The border collie barked in the background.
“No, the big white dog that’s out there right now?”
“I don’t know what you mean. If there was another dog out there, ours would go crazy. There’s nothing out there, and it’s been as quiet as church all day.”
Holly thanked her and hung up, holding on to the receiver, trying to sort through her fear and anger. “They’re not over there, Tim. Someone’s got them.”
The room looked like a crime scene, signs of struggle and foul play, and it spun in her eyes as if she was drunk. The pounding began in her head, steady as a heartbeat. She hammered on the wall with the paper clenched in her fist till the edges frayed. Papers on the floor, drawings everywhere. See what I made.

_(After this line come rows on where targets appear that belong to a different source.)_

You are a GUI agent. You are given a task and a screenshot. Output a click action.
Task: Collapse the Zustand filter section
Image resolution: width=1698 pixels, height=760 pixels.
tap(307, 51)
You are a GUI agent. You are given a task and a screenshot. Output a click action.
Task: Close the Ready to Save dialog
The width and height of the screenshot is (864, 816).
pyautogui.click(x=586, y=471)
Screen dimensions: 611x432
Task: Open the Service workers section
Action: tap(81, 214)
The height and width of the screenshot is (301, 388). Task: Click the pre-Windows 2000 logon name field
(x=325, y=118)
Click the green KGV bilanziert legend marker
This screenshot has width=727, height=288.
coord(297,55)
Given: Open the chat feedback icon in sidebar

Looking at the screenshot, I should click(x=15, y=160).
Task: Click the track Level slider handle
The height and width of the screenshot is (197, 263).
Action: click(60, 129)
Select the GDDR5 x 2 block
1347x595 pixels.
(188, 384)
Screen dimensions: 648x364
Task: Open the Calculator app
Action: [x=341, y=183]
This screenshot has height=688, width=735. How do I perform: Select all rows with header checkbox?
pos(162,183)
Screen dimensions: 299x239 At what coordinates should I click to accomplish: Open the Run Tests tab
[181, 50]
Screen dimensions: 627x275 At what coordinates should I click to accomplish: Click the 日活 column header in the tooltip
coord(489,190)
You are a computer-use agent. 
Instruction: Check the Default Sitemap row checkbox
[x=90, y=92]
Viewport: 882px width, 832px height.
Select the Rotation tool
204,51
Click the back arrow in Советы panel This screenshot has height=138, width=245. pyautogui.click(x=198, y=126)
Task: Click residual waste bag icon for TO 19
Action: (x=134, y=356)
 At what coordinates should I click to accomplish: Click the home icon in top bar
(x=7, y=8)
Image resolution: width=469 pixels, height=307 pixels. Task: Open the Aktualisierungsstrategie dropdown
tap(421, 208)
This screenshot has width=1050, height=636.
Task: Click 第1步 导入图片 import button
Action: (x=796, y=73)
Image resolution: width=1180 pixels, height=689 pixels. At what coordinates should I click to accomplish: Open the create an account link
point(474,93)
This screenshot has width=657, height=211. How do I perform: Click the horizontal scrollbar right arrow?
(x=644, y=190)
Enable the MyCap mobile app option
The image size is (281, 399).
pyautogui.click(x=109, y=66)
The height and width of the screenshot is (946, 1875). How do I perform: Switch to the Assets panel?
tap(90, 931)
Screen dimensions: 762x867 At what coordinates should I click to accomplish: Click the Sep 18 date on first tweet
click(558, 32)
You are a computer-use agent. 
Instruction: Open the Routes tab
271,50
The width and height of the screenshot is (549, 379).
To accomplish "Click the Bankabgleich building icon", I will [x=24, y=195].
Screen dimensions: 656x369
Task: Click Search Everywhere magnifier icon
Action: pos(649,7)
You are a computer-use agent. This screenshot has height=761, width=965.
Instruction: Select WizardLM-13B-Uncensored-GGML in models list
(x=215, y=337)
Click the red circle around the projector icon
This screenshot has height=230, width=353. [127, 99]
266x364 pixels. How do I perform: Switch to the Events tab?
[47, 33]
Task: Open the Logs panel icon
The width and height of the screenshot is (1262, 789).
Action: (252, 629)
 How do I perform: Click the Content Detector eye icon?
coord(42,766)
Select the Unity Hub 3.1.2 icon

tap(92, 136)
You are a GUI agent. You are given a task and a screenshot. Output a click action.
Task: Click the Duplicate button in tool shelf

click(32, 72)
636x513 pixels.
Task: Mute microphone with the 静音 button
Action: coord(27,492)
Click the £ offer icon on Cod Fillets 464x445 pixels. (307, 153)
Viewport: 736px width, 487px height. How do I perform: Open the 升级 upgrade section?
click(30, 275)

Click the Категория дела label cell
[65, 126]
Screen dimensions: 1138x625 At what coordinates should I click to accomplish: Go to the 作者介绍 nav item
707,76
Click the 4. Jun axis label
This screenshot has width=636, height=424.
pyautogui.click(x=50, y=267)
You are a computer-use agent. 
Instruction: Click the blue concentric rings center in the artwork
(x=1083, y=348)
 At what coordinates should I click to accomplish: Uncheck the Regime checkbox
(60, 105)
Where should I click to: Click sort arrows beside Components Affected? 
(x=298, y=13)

“They’re out there,” she said. “Do you remember the sheep, Tim? That day when Jack was lost and we found him with those sheep that just appeared—”
“I’ll go look for them.”
“Are you listening to me, Tim? I think Jack made them appear somehow.”
“Holly, what does this have to do with where the boys are? Let me go.”
“You? You can barely take care of yourself. I know where they are. But you need to take care of what’s inside. It’s the drawings, Tim.”
“What on earth are you talking about?”
“The drawings, the drawings he’s been doing. Not the ghosts, not the yurei. It’s been Jack all along. He drew the sheep, and they appeared. He drew the dog, and the dog appeared. Lord knows what else he’s made. We need to find all of Jack’s drawings, search the house, and burn them in the fireplace. You get rid of them, and I’ll find the boys.”
He looked at her as if she had lost her mind, but she did not care. She gave him a look as furious as the hammering in her head.
“Don’t you see?” she said. “His drawings are coming to life.”
*
The boys ran along the far side of the house and at the rear corner took off for a patch of evergreens, carving a new path through the drifts. The skies had burst, and the snow fell in rippling sheets; and in every shadow, they imagined a new terror. They lost sight of the creature and took the chance to rest for a moment under the pines. With his hands on his knees, Nick leaned over catching his breath, and looking with wonder at his friend, outside again. Red shields appeared on Jack Peter’s cheeks, and a rime of frost glistened at the corners of his chapped lips. He rubbed the matt of snow from his hair. Chests heaving, they sucked in deep breaths.
“It’s cold out,” Jack Peter said. “I’m tired of it.”
Nick rubbed Jack Peter’s face with the palms of his gloves, trying to help him get warm. “Why did you do this?” he asked.